Income earned in a TFSA. Income such as interest, capital gains and dividends accumulates tax-free in your TFSA and withdrawals made from your TFSA are not taxed. Except for certain transfers, any withdrawals from your TFSA, including the income earned, will be used in the calculation of your TFSA contribution room for the following year.
Transfer your TFSA directly from one financial institution to another. If you have more than one TFSA, you can transfer funds directly from one of your TFSAs to another of your TFSAs without affecting your contribution room. The direct transfer must be completed by your financial institutions. If you withdraw funds on your own from one TFSA and contribute those same funds to another TFSA, the re-contribution will be considered to be a new contribution. As a result, your TFSA contribution room will be affected and you may be subject to a tax on excess contributions.

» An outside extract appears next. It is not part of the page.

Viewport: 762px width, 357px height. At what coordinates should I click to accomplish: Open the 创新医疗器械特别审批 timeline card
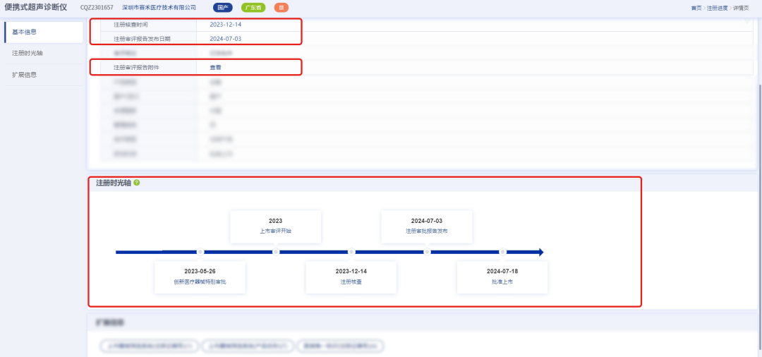pyautogui.click(x=200, y=277)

TFSAs are different from regular savings accounts. It is possible to make multiple contributions and withdrawals throughout the year to your TFSA like you would with a regular savings account. However, your total contributions in a year cannot exceed your available TFSA contribution room for the year or you would be subject to a tax on excess contributions. This tax is based on the total contributions made to your TFSA in a year and not on the account balance at the end of the year.
If you deposit more than your contribution room you will be subject to tax. If, at any time, your contributions in a year exceed your TFSA contribution room for the year, you will be subject to the TFSA tax on excess contributions. You are liable to a 1% tax per month on your highest excess TFSA amount in each month. This tax will accumulate until the excess amount is withdrawn. If you have excess contributions you should withdraw the funds immediately to avoid any additional tax.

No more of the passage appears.